═════ Text to read

Here’s a YouTube video that does a great job explaining the times and music leading up to The  Summer of Love.  The author shows his philosophical roots in his screen name “Zarathustra’s Serpent”.

If the name sounds familiar, it evidently came from Friedrich Nietzsche’s book “Thus Spoke Zarathustra”, a nineteenth-century philosopher.  Nietzche’s book was the foundation for composer Richard Straus’s musical work of the same name. Stanley Kubrick used the opening of the Straus piece in his 1968 film 2001: A Space Odyssey.

Enjoy this excellent video and transcript from Zarathustra’s Serpent on YouTube.


It is no wonder that the heart of the Summer of Love was California. California, after all, is a place associated with endless summer, and in the beginning of the sixties, this endless summer was turned by pop music into a magical ideal.

To see how, we will have to take a moment to discuss surf music. Surfing is a custom that originated in Hawaii, where the Polynesian natives would ride the waves on wooden boards, a religious ritual of dealing with the forces of nature. The infiltration of the modern world, especially after the US annexed the island, has changed the local culture, but revenge was soon to arrive.

Some Americans adopted surfing, imported it to America and formed a subculture on the beaches of California. The surfers were youngsters who despised the puritanical capitalist idea that you should work hard to gain materialistic wealth, and instead chose a life of fun and ecstasy, where your existence is focused on riding the current wave and waiting for the next wave.

══════════
═════ Stored data

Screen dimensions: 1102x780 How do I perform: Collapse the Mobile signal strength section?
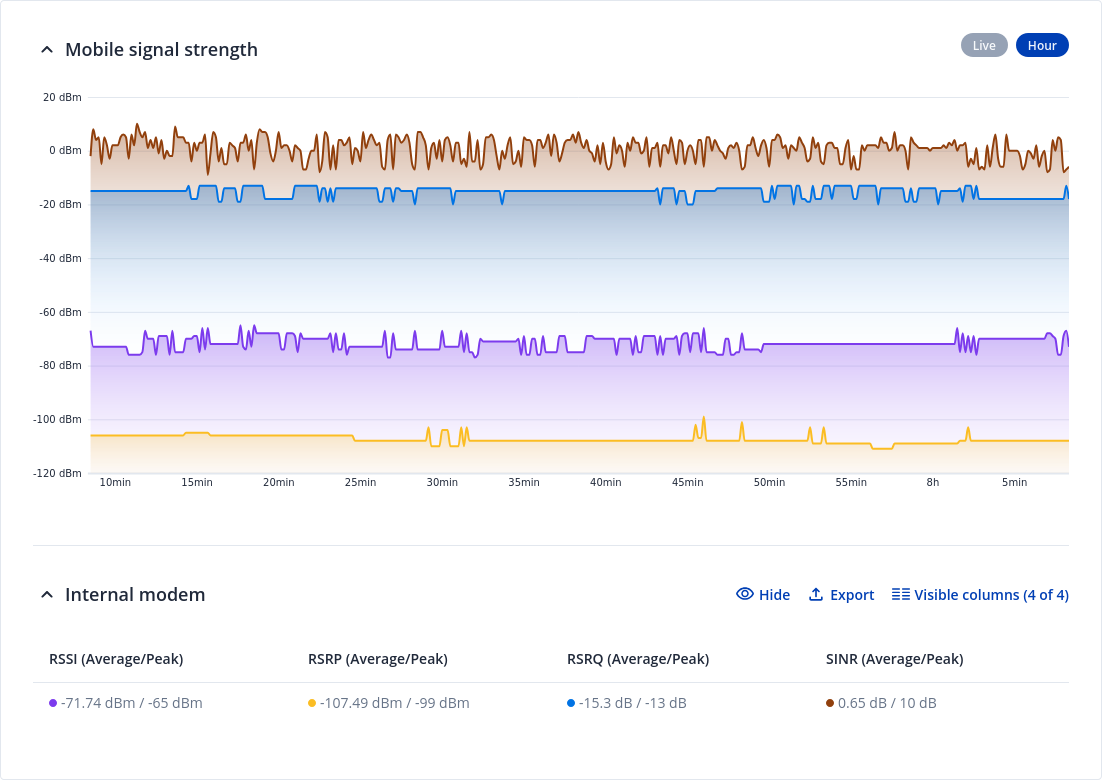pyautogui.click(x=46, y=49)
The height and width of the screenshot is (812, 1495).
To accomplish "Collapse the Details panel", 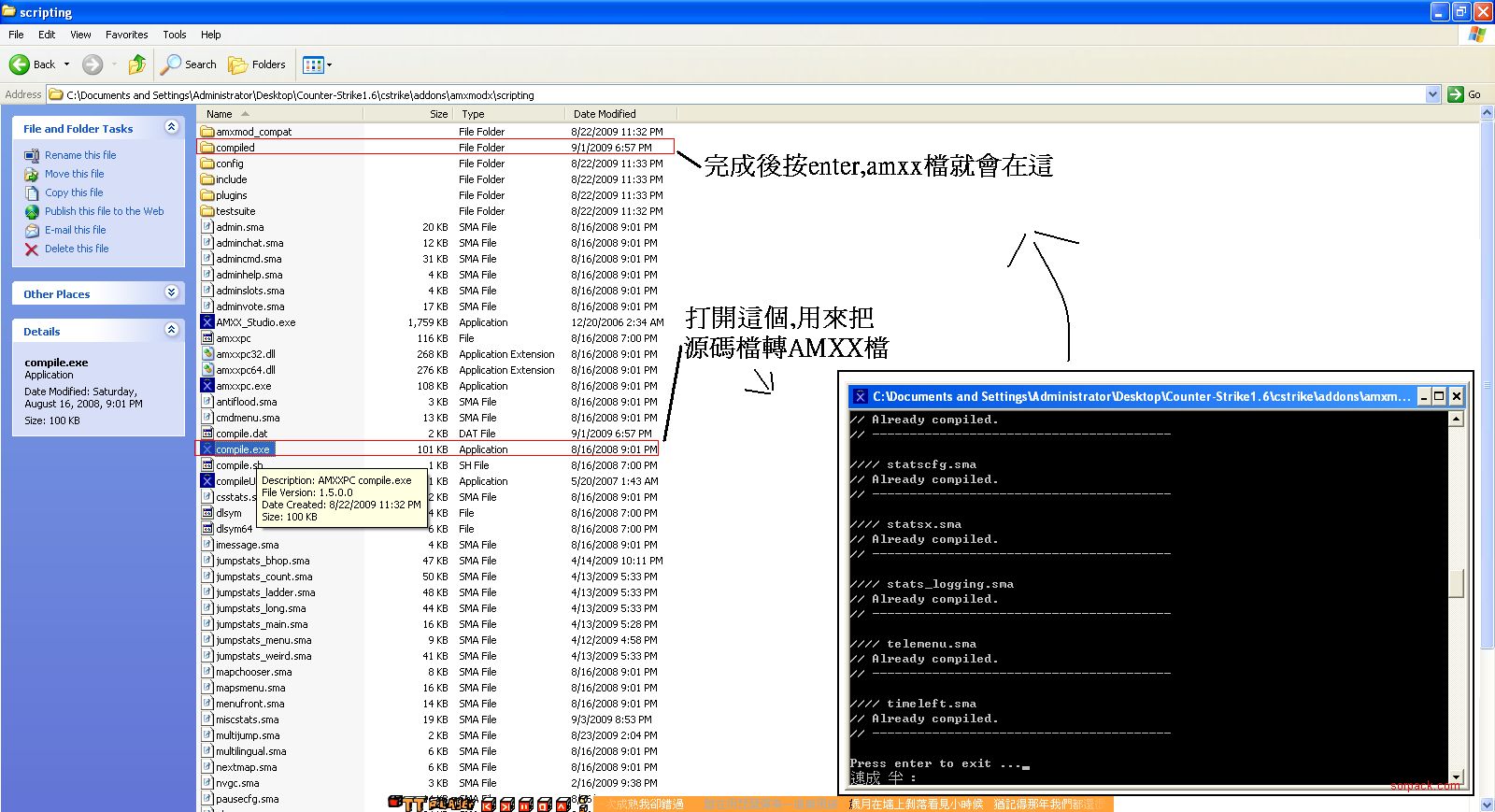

══════════

== Goal 1 ==
Shorten the paragraph of the Summer of Love text that begins "To see how, we will have to take a moment" into a brief list that keeps its main facts.
== Goal 2 ==
Output the passage of the Summer of Love text from "Enjoy this excellent" up to and including "a magical ideal.", keeping every word unchanged.
The listing has nothing to do with the Summer of Love text.

== Output 1 ==
- Explaining this requires a look at surf music.
- Surfing began in Hawaii, where Polynesian natives rode waves on wooden boards as a religious ritual for dealing with the forces of nature.
- The modern world's arrival, especially after the US annexed the island, changed the local culture.
- Revenge was soon to come.

== Output 2 ==
Enjoy this excellent video and transcript from Zarathustra’s Serpent on YouTube.


It is no wonder that the heart of the Summer of Love was California. California, after all, is a place associated with endless summer, and in the beginning of the sixties, this endless summer was turned by pop music into a magical ideal.